A legendary former record label owner and music manager will be the headliner at Cardiff's Unemployed Daytime Disc on Monday. Alan McGee,co-founder of Creation Records will be playing a special one hour DJ set at the monthly event organised by local unemployed musicians and writers who dub it 'a daytime showcase for modern music, contemporary arts and cutting edge culture

Alan was on the dole before his record label Creation Records took off with the signing of bands like Oasis, Jesus and Mary Chain and Primal Scream. He knows what it's like to try and do creative stuff when you are skint.

 launched the label with a £1,000 loan in 1983 later selling it to Sony for £30million in 1999. Afterwards he ran another label, Poptones, managing The Charlatans and The Libertines.

The Unemployed Daytime Disco now in its second year was launched in the winter of 2010.

The first Unemployed Daytime Disco of 2012 takes place on Monday 30 January, 2 - 8 pm at The Rockin Chair, Lower Cathedral Road, Riverside, Cardiff.  It features bands, DJs, acoustic solo acts, electronica, dancers, performance art, poetry, stand-up comedy and other happenings. Admission is free. All welcome.


----------



## skyscraper101 (Jan 25, 2012)

Legendary my arse.

Donating a whole hour of his time to play some records, how philanthropic of him. Perhaps he also could also donate some of his millions to helping people who lost their jobs or business stock due to the fire started by rioters at the Sony DADC warehouse. Or does he still think it was 'funny'? Dickhead.


----------



## Udo Erasmus (Jan 25, 2012)

Just what is it that you *want to do*? *We wanna be free We wanna be free to do* 
*what we wanna do* And we wanna get *loaded* And we wanna have a *good time*


----------



## gosub (Jan 25, 2012)

Saw Ride two Saturday's in a row @ the Camden Falcon years back, first gig was 2/3 full though McGee was there, signed them and got a video together in a week which he had on BBc2 yoof TV by the Friday night, so that the next day if you weren't on the guest list pub was rammed by 5.  Always thought that was quite impressive


----------



## Udo Erasmus (Jan 25, 2012)

More generally the show promises SIX HOURS OF THE SOUND OF THE UNDERGROUND in EUROPE'S YOUNGEST CAPITAL CITY


----------



## butchersapron (Jan 25, 2012)

Loads of old indie tat then?


----------



## ddraig (Jan 25, 2012)

bizarre


----------



## Udo Erasmus (Jan 25, 2012)

How so?


----------



## ddraig (Jan 25, 2012)

why is he doing it? why now? has he moved to Cardiff/Wales?

other than that, fair play, good move, hope it gets unemployed disco loads of publicity and that it is not rammed with 30/40 somethings who think they're gods gift to music


----------



## Udo Erasmus (Jan 26, 2012)

he is doing it perhaps 'cos the disco's have become legendary...
he was also involved in the development of new labour's 'new deal for musicians' government programme for unemployed in the late 90s(scrapped in 2009) back in the dim distant days of 'cool britannia'


----------



## ddraig (Jan 26, 2012)

fair enough
enjoy hosting a good mate of Bliar then
i know you're english but do/did you love the 'cool britannia' shite?


----------



## butchersapron (Jan 26, 2012)

British confederation of small businesses -  best in the world.


----------



## Udo Erasmus (Jan 26, 2012)

No I wasn't into Cool Britannia or Oasis either.

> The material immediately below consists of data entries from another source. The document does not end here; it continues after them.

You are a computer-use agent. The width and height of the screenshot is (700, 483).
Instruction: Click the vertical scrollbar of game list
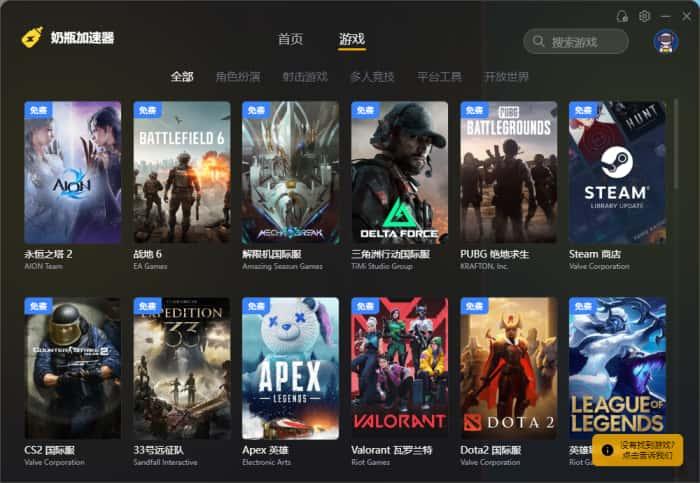point(676,144)

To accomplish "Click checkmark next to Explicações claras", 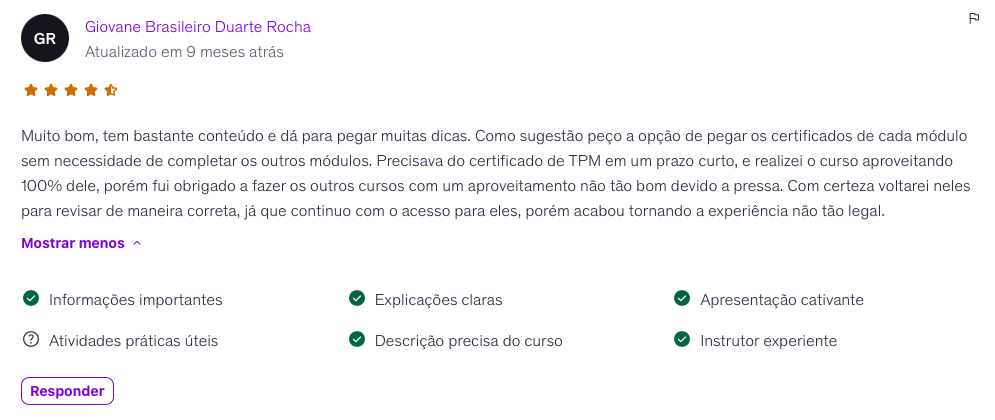I will 356,298.
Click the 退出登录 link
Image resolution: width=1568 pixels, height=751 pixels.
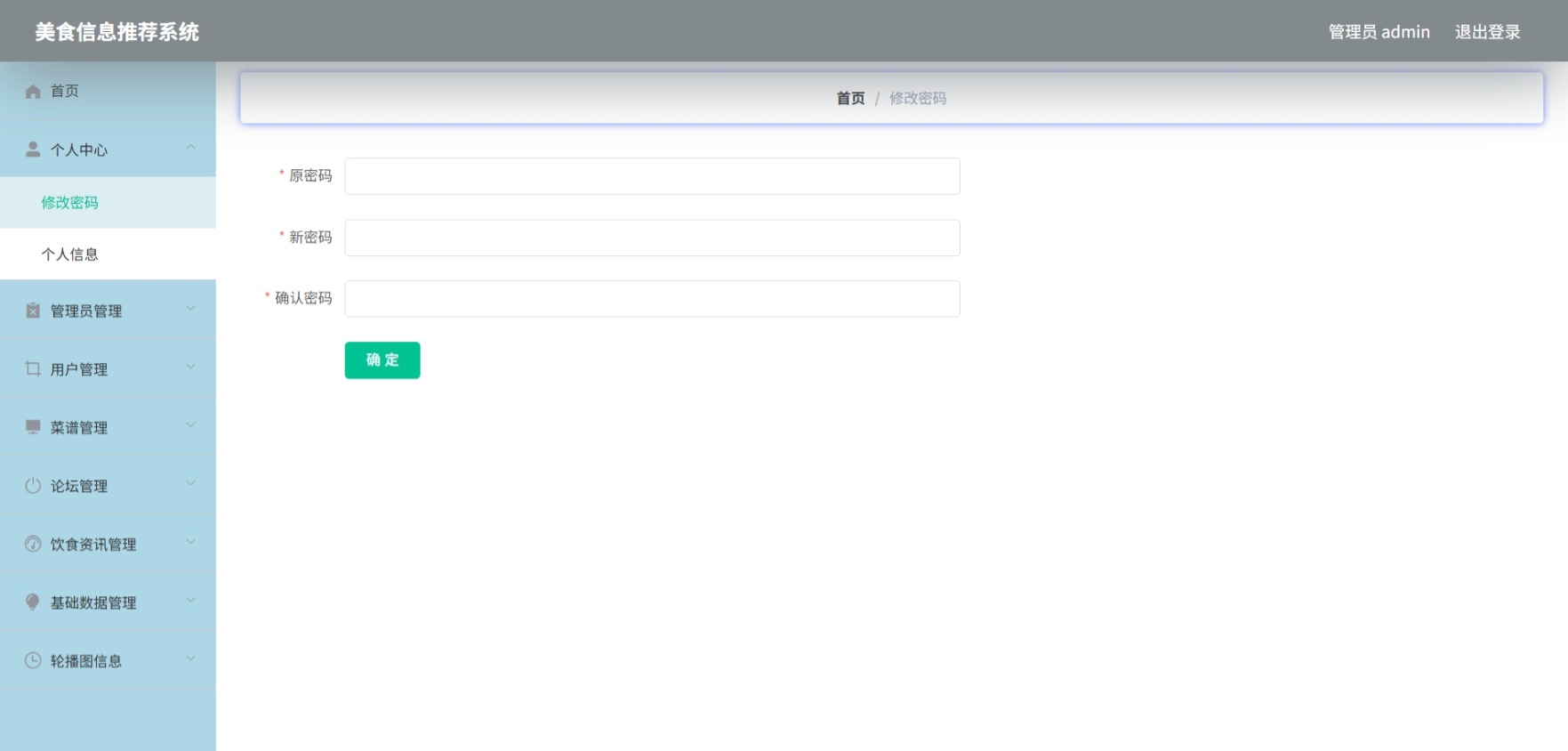1487,32
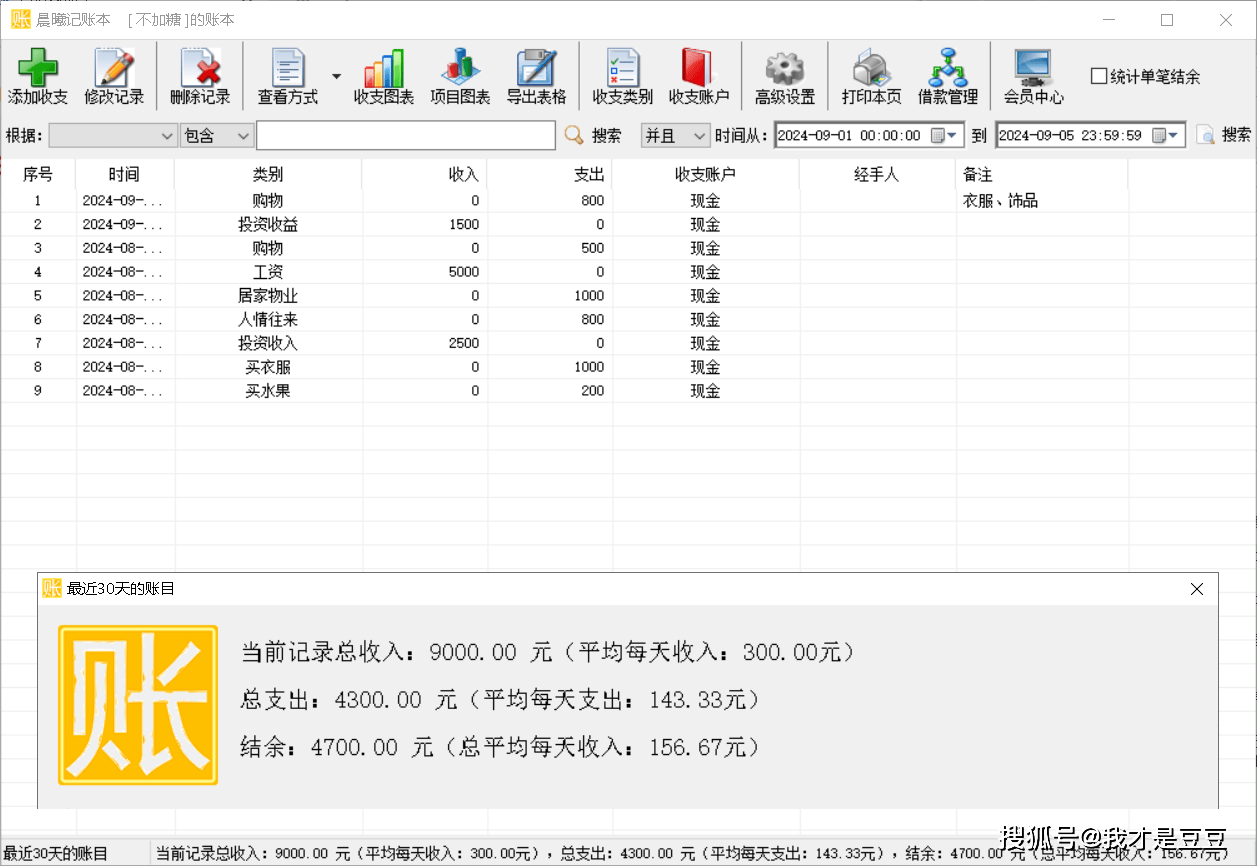Image resolution: width=1257 pixels, height=866 pixels.
Task: Close the 最近30天的账目 popup
Action: 1196,589
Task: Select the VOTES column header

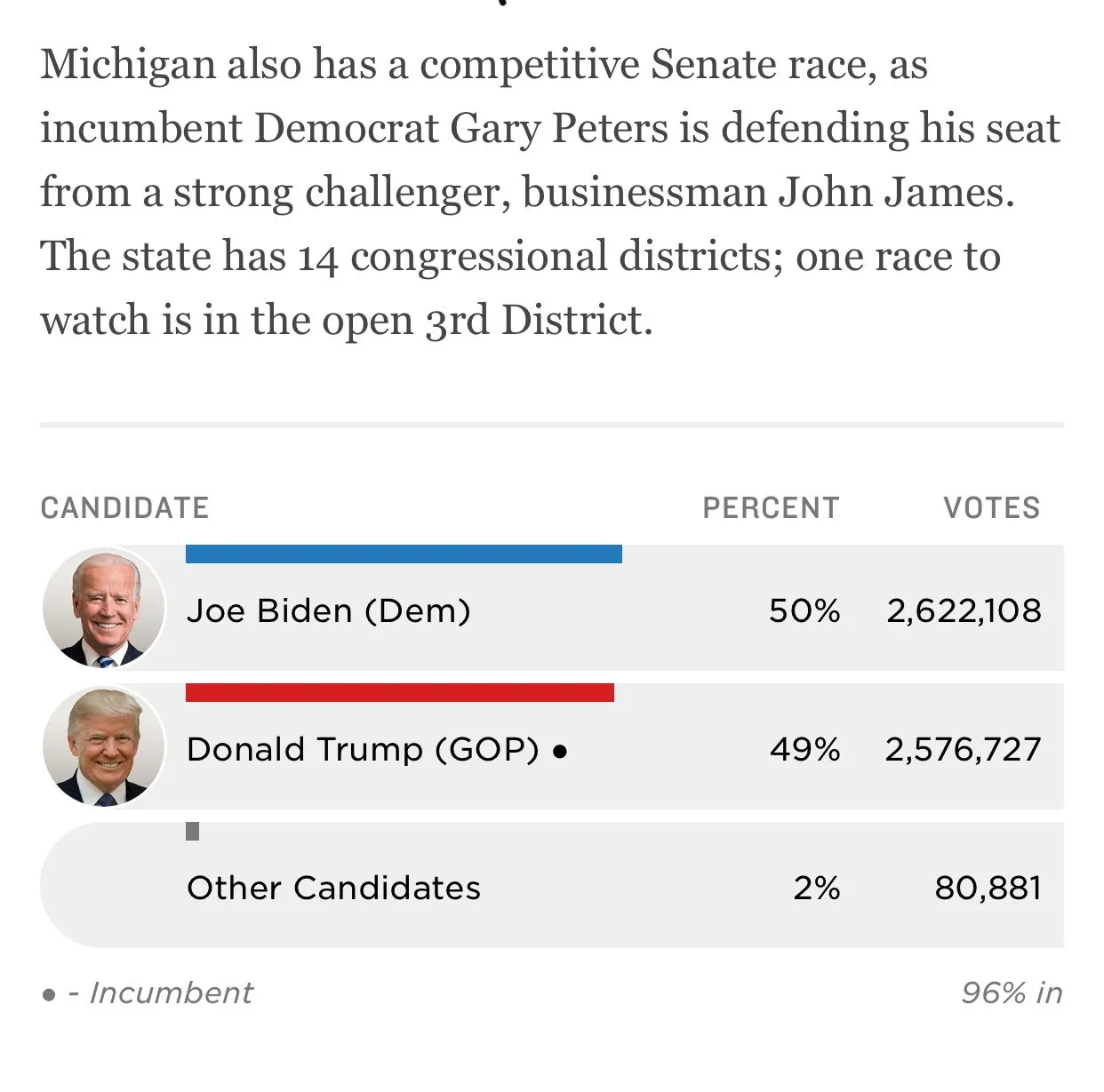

I think Alan McGee (along with all the other musicians who enjoyed wining and dining with New Labour in 1997) rather fell out of love with them.

_"In 1998, Alan McGee, founder of Creation Records and discoverer of Oasis, made a direct appeal the Employment Minister of Tony Blair’s government _

_An act of parliament was about to introduce the Welfare to Work scheme, changing the laws relating to unemployment benefit. If it was passed, those claiming Jobseeker’s Allowance would have to prove they had been looking for work. If they couldn’t, their dole money would be stopped._

_Alan McGee successfully argued that this would be disastrous for the British music scene – dependent as it has always been upon bands getting their chops, shit, image and demos together over a number of unemployed years. (‘Oasis Manager Advocates Sloth’ as one headline put it.)_

_The act was changed; there was to be a ‘New Deal for Musicians’. Their slacking would now come with state approval – if that would help, in years to come, with the balance of trade figures._

_As the new Employment Minister said when she announced the New Deal: ‘The music industry is vital to our economy and the people that work within it are a key to its continued growth and success. The industry exports an estimated £1.5 billion worth of products every year and employs over 100,000 people.’_

_McGee’s intervention was an idealistic but belated attempt to resussitate something which had been dying for over twenty years: British Bohemia."_

The New Deal for Musicians programme for young unemployed was axed by the government two years ago.


----------



## butchersapron (Jan 26, 2012)

Do you think there should be a 'minister for rock' like they have in france udo?


----------



## Clint Iguana (Jan 26, 2012)

ddraig said:


> why is he doing it? why now? *has he moved to Cardiff/Wales?*
> 
> other than that, fair play, good move, hope it gets unemployed disco loads of publicity and that it is not rammed with 30/40 somethings who think they're gods gift to music



Been living in Hay on Wye for ages and often turns up to DJ in strange places, even pubs in Mountain Ash


----------



## ddraig (Jan 26, 2012)

fair enough then
ta


----------



## Udo Erasmus (Jan 27, 2012)

Piece in the local paper: http://www.walesonline.co.uk/cardif...ff-s-unemployed-daytime-disco-91466-30207482/


----------



## Riklet (Jan 27, 2012)

He made a bit of a shit joke (and might be a bit of a shit joke), but he's doing something for a good cause, and he's (possibly?) a big enough name to get people interested in the Disco, other than just indyrock fanboiz and that? Btw the Disco itself has always seemed to me like a really interesting and decent thing to be going on, n been pleased to see it succeed.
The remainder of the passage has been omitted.